The good thing about all four of America’s major sports – the NBA, NFL, MLB and NHL – is that the market is so big that it attracts foreign athletes effectively making them international sports with world championships, even though every team is located in North America.
Outside of the Toronto Raptors, Toronto Blue Jays and the seven Canadian NHL teams; every other team in the major sports are spread out through America.
But if the Toronto Raptors and the Portland Trail Blazers make unlikely comebacks against their respective opponents in the conference finals then this NBA star could spark a diplomatic crisis.
As of now, the Golden State Warriors are up 3-0 on the Portland Trail Blazers and the Milwaukee Bucks are up 2-1 against the Toronto Raptors. The Bucks-Raptors series certainly got complicated on Sunday night.
But when these NBA players travel to Toronto they have to go through customs just like they rest of us common folk.
However, Portland Trail Blazers center Enes Kanter could trigger an international diplomatic crisis if his team and the Toronto Raptors faced off against each other in the NBA Finals.
The reasons for Kanter’s possible exclusion are linked to his criticism of the Turkish government.
Since 2017, Kanter has effectively been stateless, after the government in Ankara revoked his passport.
The 26-year-old refuses to travel outside the United States, fearing he may be targeted by the Turkish secret service or extradited to Turkey.
Then there was the Interpol arrest issued for Kanter because President Recep Tayyip Erdogan’s government deemed him a criminal because of his support for US-based cleric Fethullah Gulen, who Ankara accuses of orchestrating a coup in 2016.
Kanter’s support for Gulen has prompted Turkish authorities to seek an Interpol “red notice” or arrest warrant, meaning he could in theory be detained if he leaves the United States.
So that means he can’t actually travel to Canada if they faced off. It happened earlier this year too when Kanter was left behind when his Blazers traveled to Toronto. The team’s executives wouldn’t let him travel there and rightfully so.
Prosecutors in Turkey have demanded more than four years in jail for Kanter on charges of insulting Erdogan, whom the player has in the past compared to Adolf Hitler.

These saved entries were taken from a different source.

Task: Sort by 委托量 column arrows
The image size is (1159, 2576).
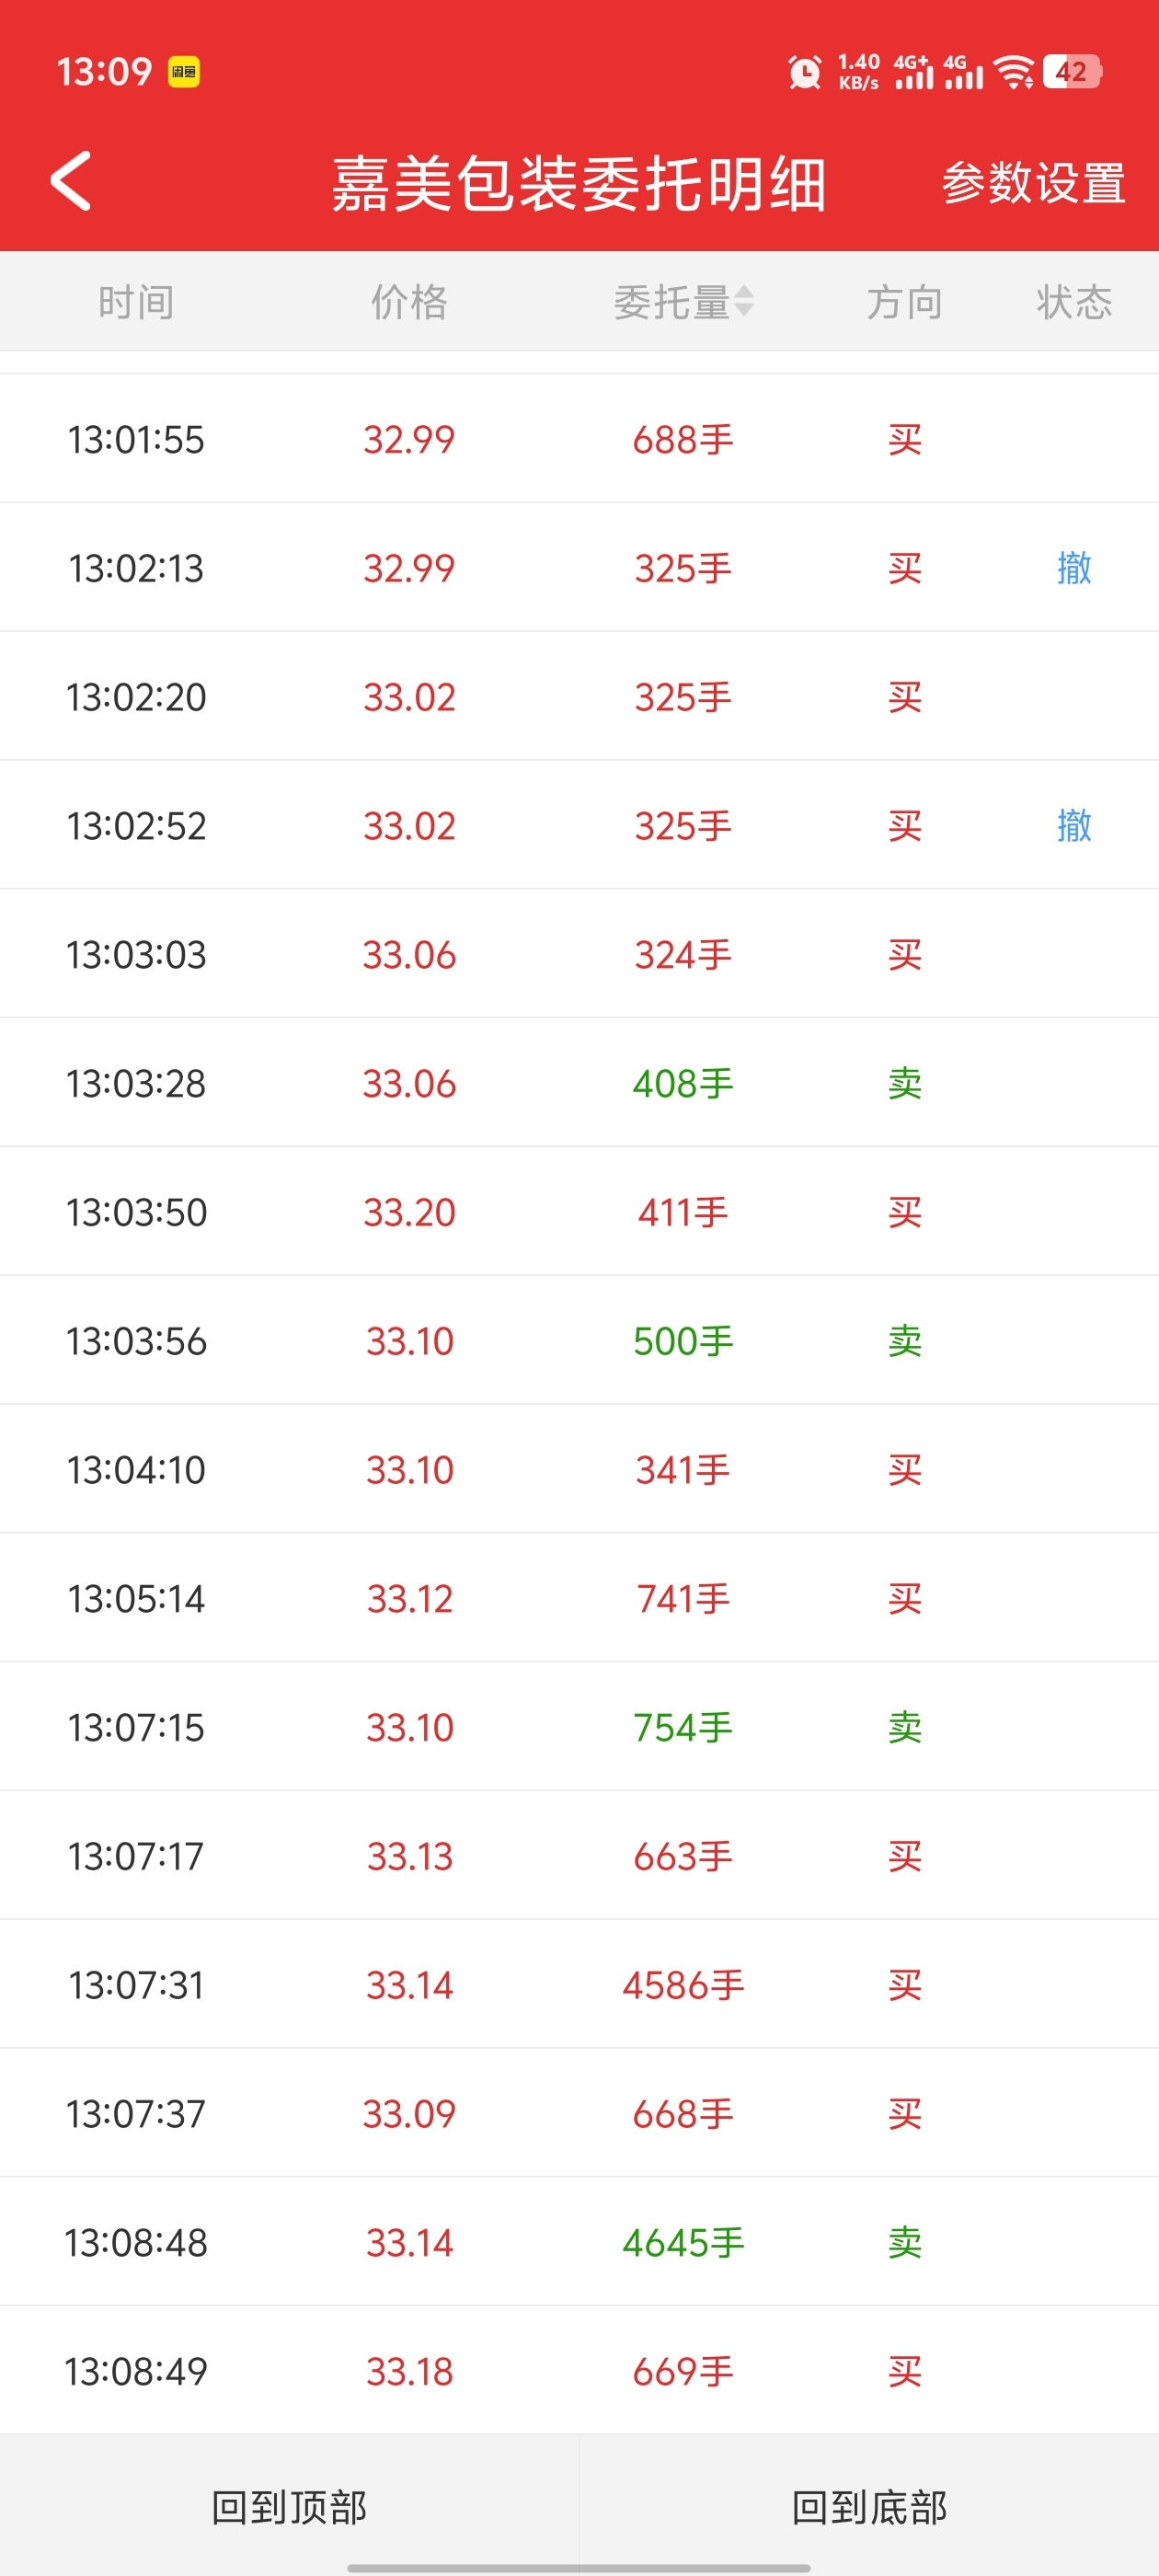Action: [743, 301]
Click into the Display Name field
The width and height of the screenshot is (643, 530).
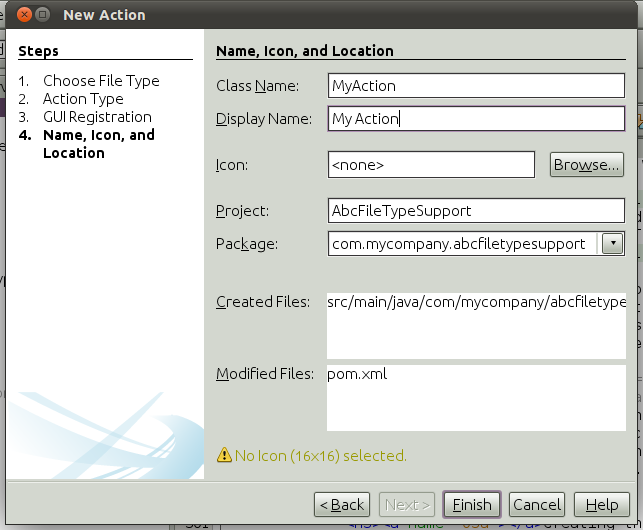[475, 119]
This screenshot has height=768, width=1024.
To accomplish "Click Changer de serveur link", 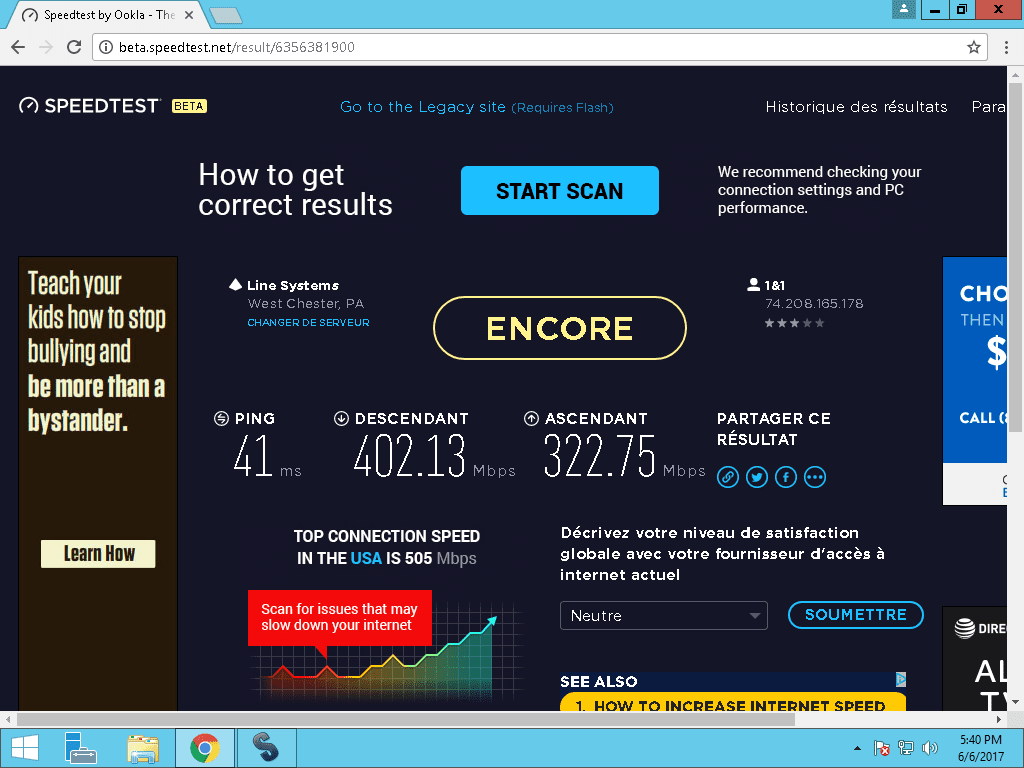I will click(x=308, y=323).
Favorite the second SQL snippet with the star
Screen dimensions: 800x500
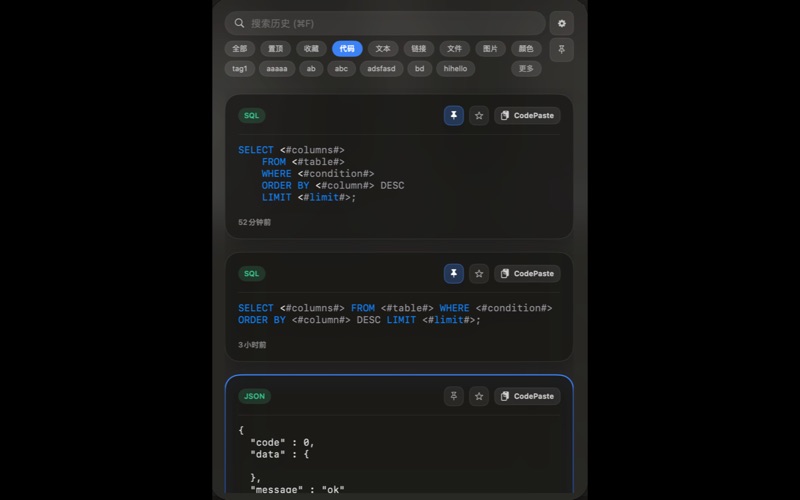click(x=479, y=274)
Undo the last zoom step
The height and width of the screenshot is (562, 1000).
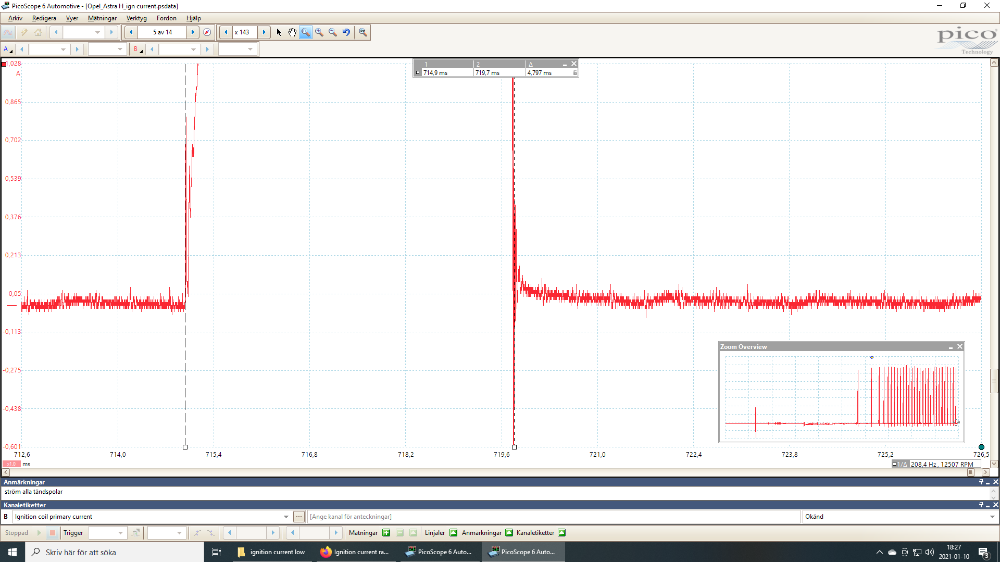coord(346,33)
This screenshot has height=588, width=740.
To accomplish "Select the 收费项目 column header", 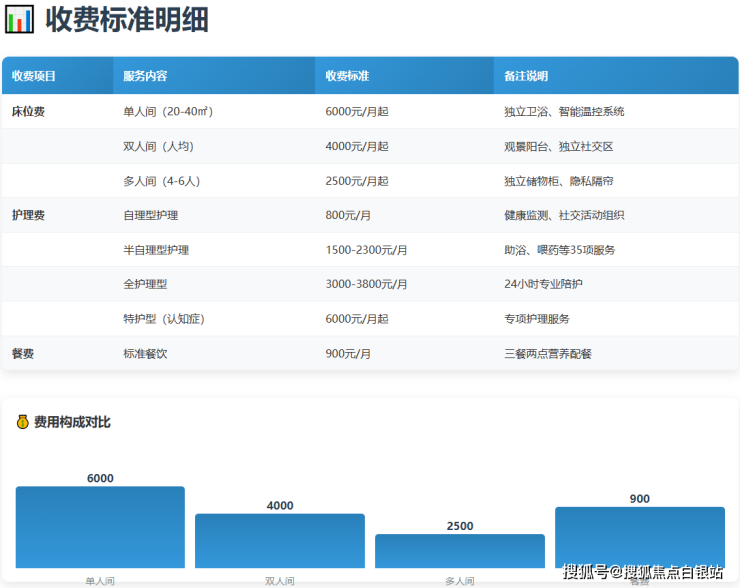I will [x=34, y=76].
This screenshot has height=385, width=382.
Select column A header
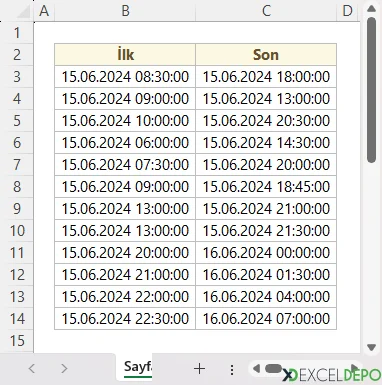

Kanter’s family in Turkey meanwhile has publicly distanced themselves from the player. In a letter published by the Turkish newspaper Sabah, Kanter’s father, Mehmet, who was arrested in 2017 by authorities in Turkey, disowned his son.
Kanter tweeted once “I apologize to our president and the Turkish people for the shame of having such a child.”
Turkish television has refused to broadcast NBA games involving Kanter, meaning that the ongoing series with Golden State is off the air.
Kanter, who has regularly criticised Erdogan on Twitter, has condemned his treatment in comments to journalists in the United States.
He told the Washington Post, “All these NBA fans, they want to watch the Western Conference finals, but they can’t all because of me. It’s funny and crazy. (The Turkish government) is afraid of an NBA player. I’m not a politician. It’s not my job, but everyone is so scared of Erdogan that I have to step up and speak out for freedom and human rights. It shows it’s a dictatorship in Turkey.”